Screenshot grounding data
*** Begin section ***
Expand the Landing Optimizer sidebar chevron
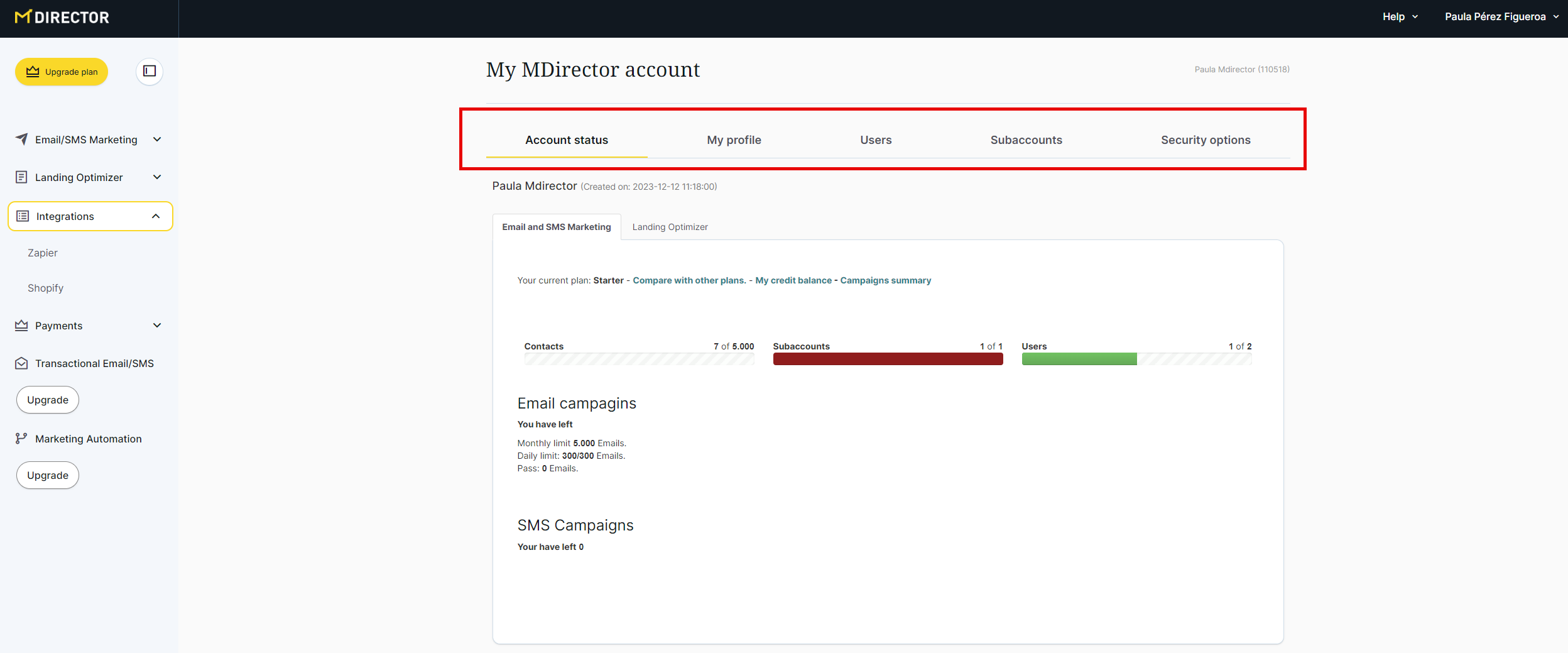The width and height of the screenshot is (1568, 653). [x=157, y=177]
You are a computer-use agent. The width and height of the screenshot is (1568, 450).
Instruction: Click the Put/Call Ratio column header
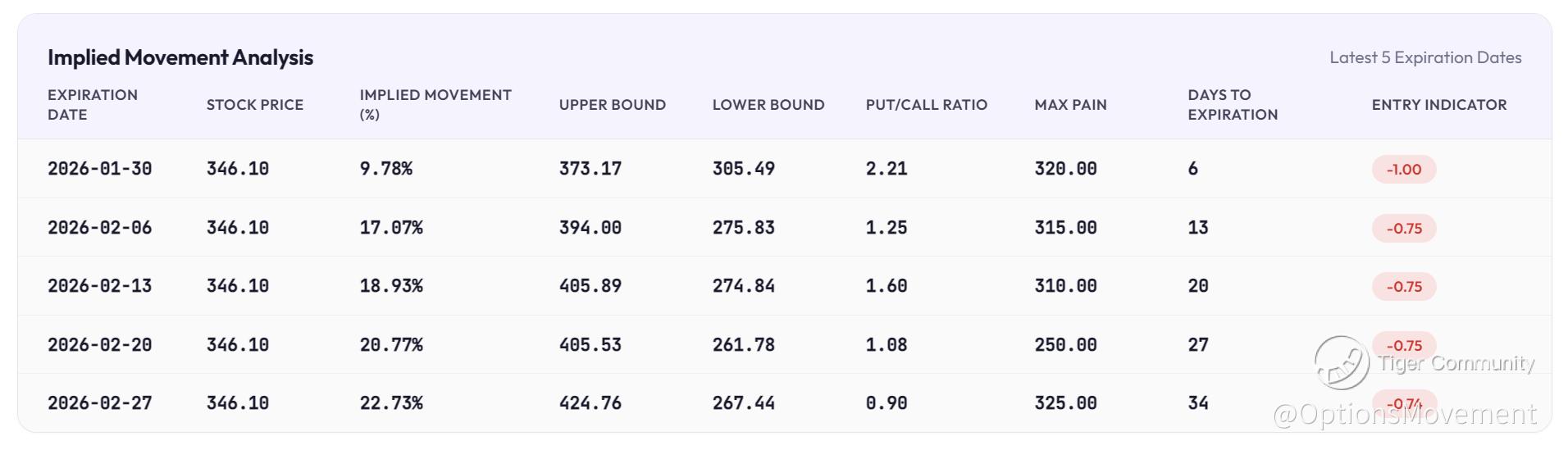926,105
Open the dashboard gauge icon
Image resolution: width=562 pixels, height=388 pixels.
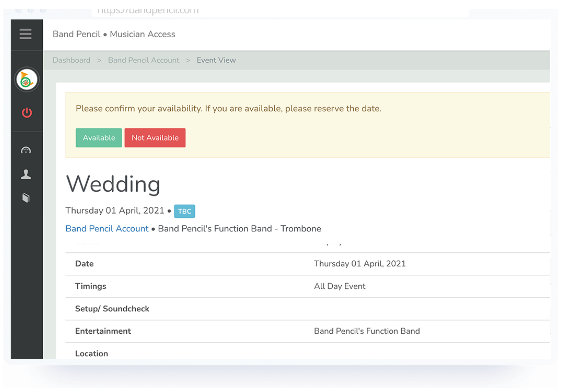point(26,150)
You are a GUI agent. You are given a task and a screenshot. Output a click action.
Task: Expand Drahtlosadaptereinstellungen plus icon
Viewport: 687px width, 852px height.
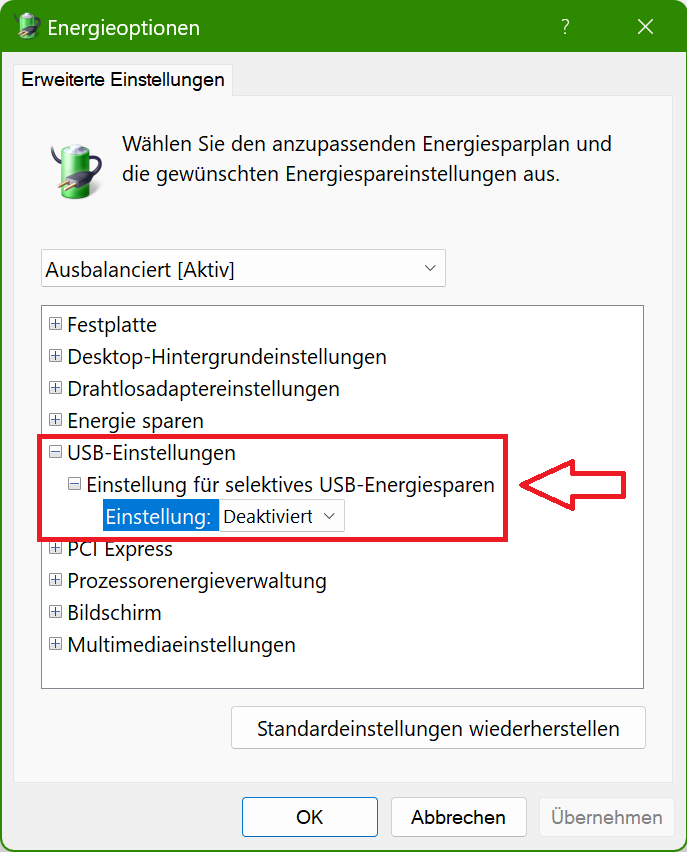click(55, 388)
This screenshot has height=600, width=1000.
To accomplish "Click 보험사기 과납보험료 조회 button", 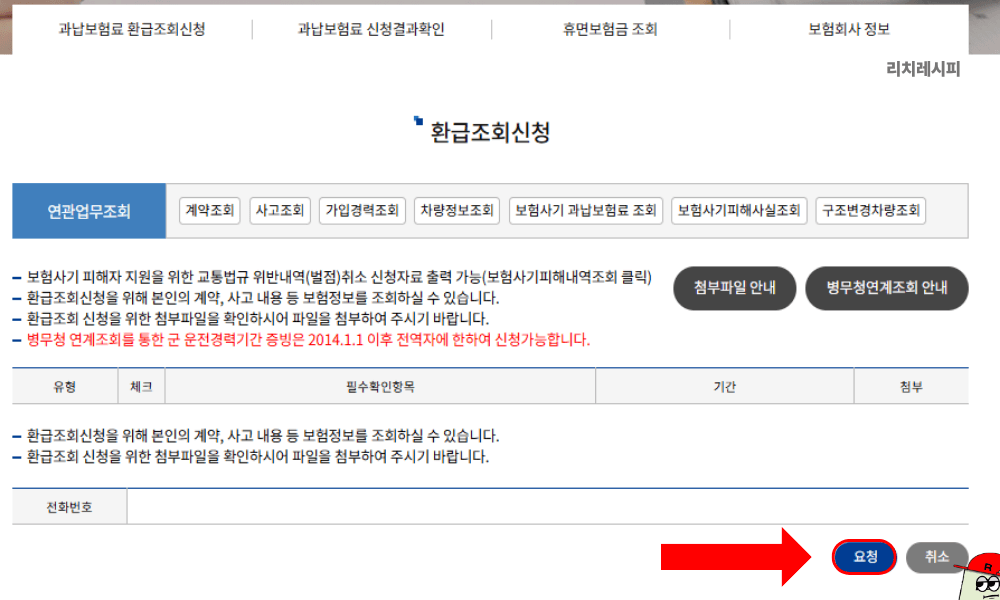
*** End section ***
Exercise - Every line from the line containing "Task: Expand Drahtlosadaptereinstellungen" through the last line above is to be printed exactly. Pictures are not copied.

Task response -
Task: Expand Drahtlosadaptereinstellungen plus icon
Viewport: 687px width, 852px height.
click(55, 388)
This screenshot has height=600, width=1000.
To accomplish "Click 보험사기 과납보험료 조회 button", 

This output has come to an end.